Codespaces will automatically suspend an inactive codespace according to the auto-suspend settings configured when the codespace was created. This helps reduce the cost of codespaces.
In addition to auto-suspending, you can manually suspend a codespace at any time by using the Codespaces: Suspend Codespace command in the Command Palette, or by selecting Suspend Codespace in the right-click context menu on any codespace listed in the Codespaces panel of the Remote Explorer side bar.
Delete a codespace
The actively-connected codespace cannot be deleted from within VS Code, however while disconnected from a codespace, there are two ways to permanently delete it:
- Use the Codespaces: Delete Codespace command in the Command Palette to select the codespace to be deleted then press the Delete button on the confirmation prompt.

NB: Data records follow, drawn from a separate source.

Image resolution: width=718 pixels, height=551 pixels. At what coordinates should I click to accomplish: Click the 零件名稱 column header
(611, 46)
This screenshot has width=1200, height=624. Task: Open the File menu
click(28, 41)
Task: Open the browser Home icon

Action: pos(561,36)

- Right-click the name of the disconnected codespace in the Codespaces panel to reveal a context menu with a Delete Codespace option. Select it and press the Delete button on the confirmation prompt.

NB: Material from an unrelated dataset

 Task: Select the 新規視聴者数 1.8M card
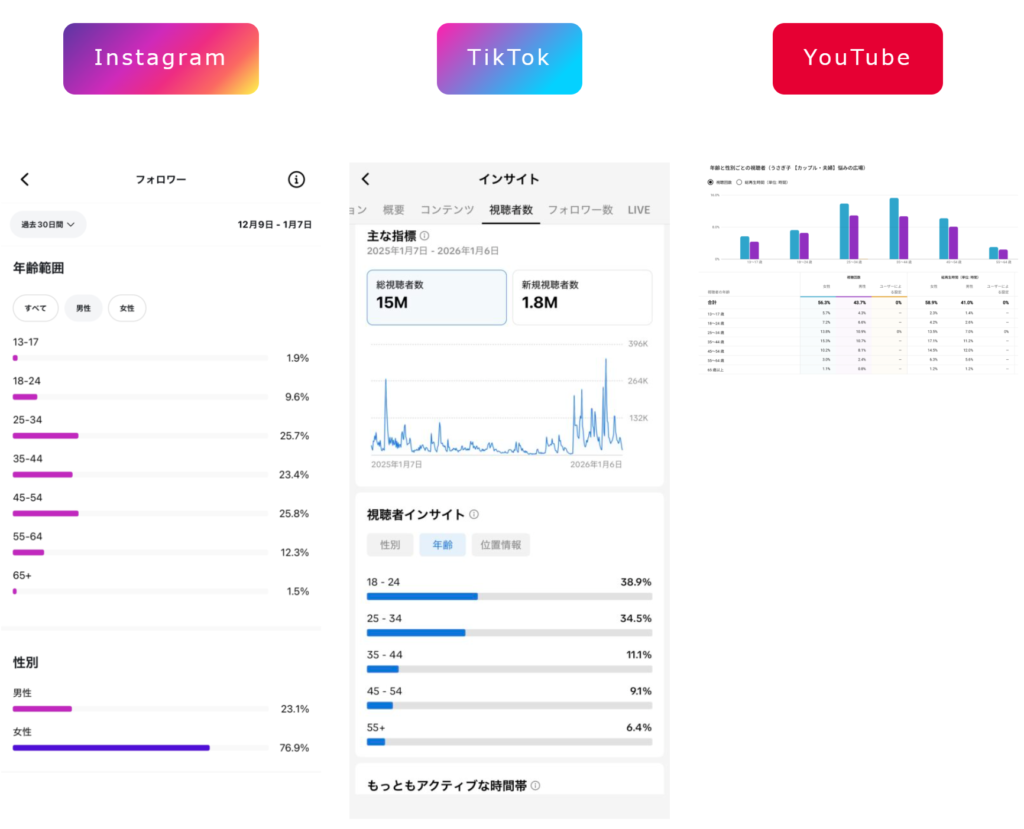(x=582, y=297)
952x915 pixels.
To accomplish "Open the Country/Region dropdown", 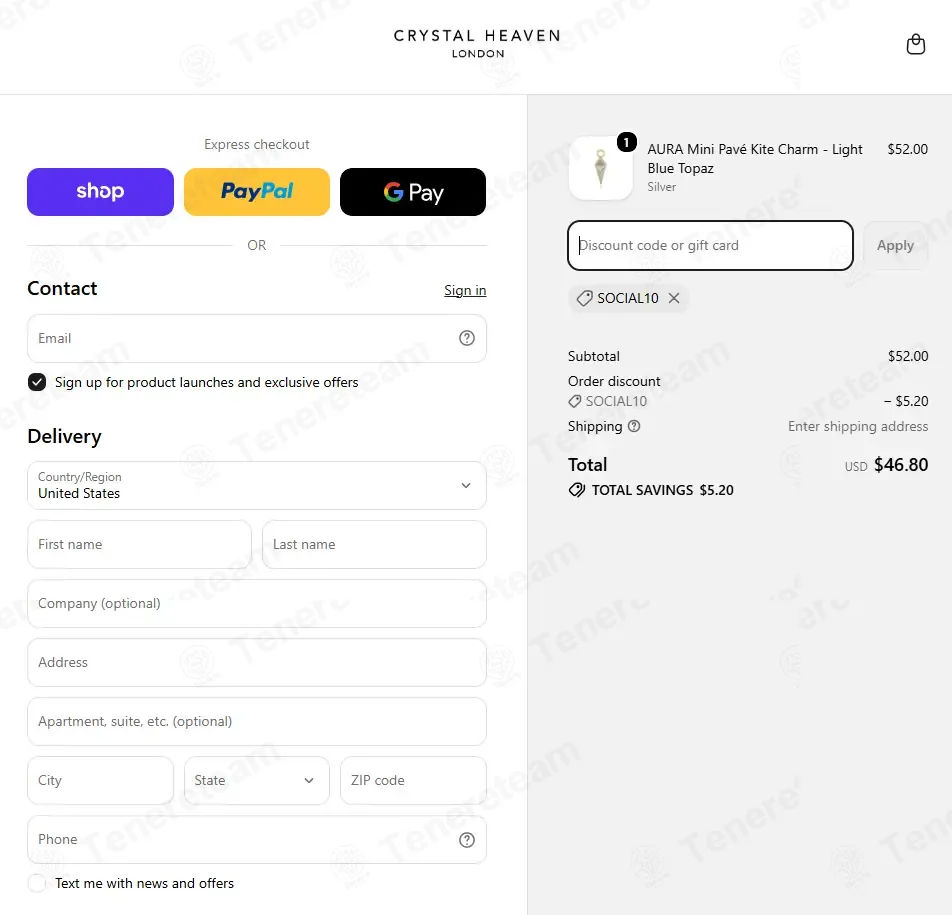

Use the integrated terminal
VS Code's integrated terminal and all of its features are fully supported in a Codespace. It is important to note, however, that while connected to a codespace, commands issued in the terminal are executed against the codespace and not the local machine. This provides control over the codespace environment and how it's configured.

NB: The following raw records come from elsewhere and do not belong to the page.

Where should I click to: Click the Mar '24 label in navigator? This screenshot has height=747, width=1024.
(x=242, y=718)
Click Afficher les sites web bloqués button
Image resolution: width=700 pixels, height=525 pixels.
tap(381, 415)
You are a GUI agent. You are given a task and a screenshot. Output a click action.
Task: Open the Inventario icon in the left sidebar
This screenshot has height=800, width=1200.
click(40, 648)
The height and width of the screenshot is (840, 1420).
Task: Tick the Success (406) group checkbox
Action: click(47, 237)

In addition to the integrated terminal features of VS Code, Codespaces also allows for the terminal to be personalized using custom dotfiles. See Personalizing codespaces for more information.
Visual Studio Codespaces provides access to the applications and services running in the remote environments by means of port forwarding. By default, no ports are forwarded for security concerns. However, there are several ways to open ports in the codespace.
Auto port forwarding
If your application, or any other, indicates that it is serving content from a local port in the integrated terminal, Codespaces will automatically forward that port and add it to the list of Forwarded Ports under Codespace Details.
In the example below,
npx is used to run
http-server, which opens port
8080. Codespaces correspondingly and automatically forwards port
8080 so it can be accessed from your local environment.
Port forwarding interface
As with all operations in Codespaces, you can use the Command Palette to forward a port. Select the Codespaces: Forward Port command and follow its prompts: typing in a port number to forward, and to assign an optional name to the port forwarding rule.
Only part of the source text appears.